Older people can dramatically improve brain function with just six months of aerobic exercise, a new study has found.
Thirty-five minutes of continuous cycling three days a week for six months was shown to shave years off the brain age of older people.
The study subjects were sedentary people of average age 65 years. Being sedentary, their cognitive function was already impaired, with a tested brain age of 93 years.
But after six months of the exercise program, combined with a good diet, their brain age was down to 84, a drop of nine years.
A control group, who did no exercise, suffered further cognitive deterioration, and tests showed their brains aged an additional six months.
The results of the randomised clinical trial "Lifestyle and neurocognition in older adults with cognitive impairments” were published in the journal Neurology.
The study enrolled 160 adults who had high blood pressure or other risks for cardiovascular disease, who never exercised and who had verified cognitive concerns such as difficulty making decisions, remembering or concentrating. Participants were an average age of 65, two-thirds female and equally divided between different nationalities. Anyone diagnosed with dementia or unable to exercise was excluded.
Before starting their assigned path, participants underwent a battery of cognitive tests, a treadmill stress assessment and a dietary analysis. In addition, their blood pressure, blood sugar and lipids were recorded. The tests were repeated at the conclusion of the study.
Researchers randomly divided participants into four groups for the six-month study. One group started on a widely respected heart-healthy diet that cuts salt, fatty foods and sweets while emphasising vegetables, fruits and whole grains. A second group exercised but was not encouraged to diet. The third group did both. The fourth group was told not to change their diet and exercise habits.
The group who only exercised saw significantly greater improvements in their executive functioning skills than the group who did no exercise.
Researchers said the results showed that controlled aerobic activity within a very short period of time can have a significant impact on the part of the brain that keeps people taking care of themselves, paying their bills and the like.
Not only can you improve, but you can improve within six months.
Lead author Dr James Blumenthal said: "Remember, these are older adults who are completely sedentary and have verified cognitive impairments. We had no dropouts, and everyone was able to sustain the exercise program and do it on their own. That was great."
The group who followed the diet with no exercise didn't show a statistically significant improvement in thinking skills.
However, it was the group who combined exercise and diet who saw the greatest benefit.

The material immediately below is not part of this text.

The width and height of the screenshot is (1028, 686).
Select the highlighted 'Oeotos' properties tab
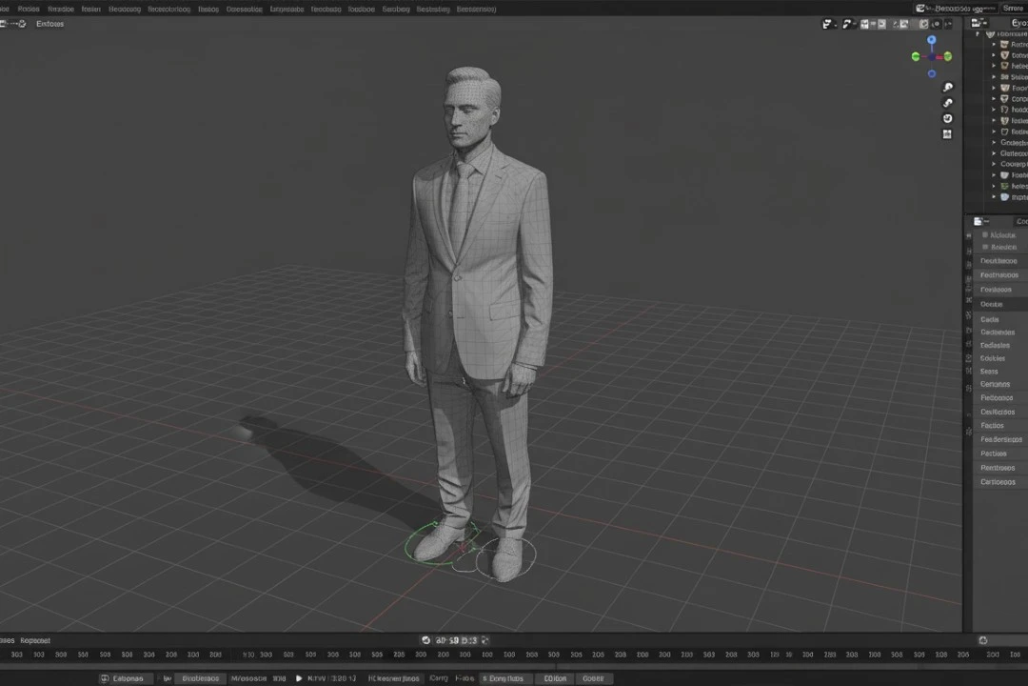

Because those who combined diet and exercise saw the greatest improvements, it may be that multiple lifestyle changes, not just diet and exercise, are needed to maximize success, Blumenthal said.
What's important, he said, is that "adopting a healthy lifestyle can improve your risk, improve neurocognitive functioning, and it's not too late to start. Even in older people with some indication that their brains are compromised, they also benefit as well."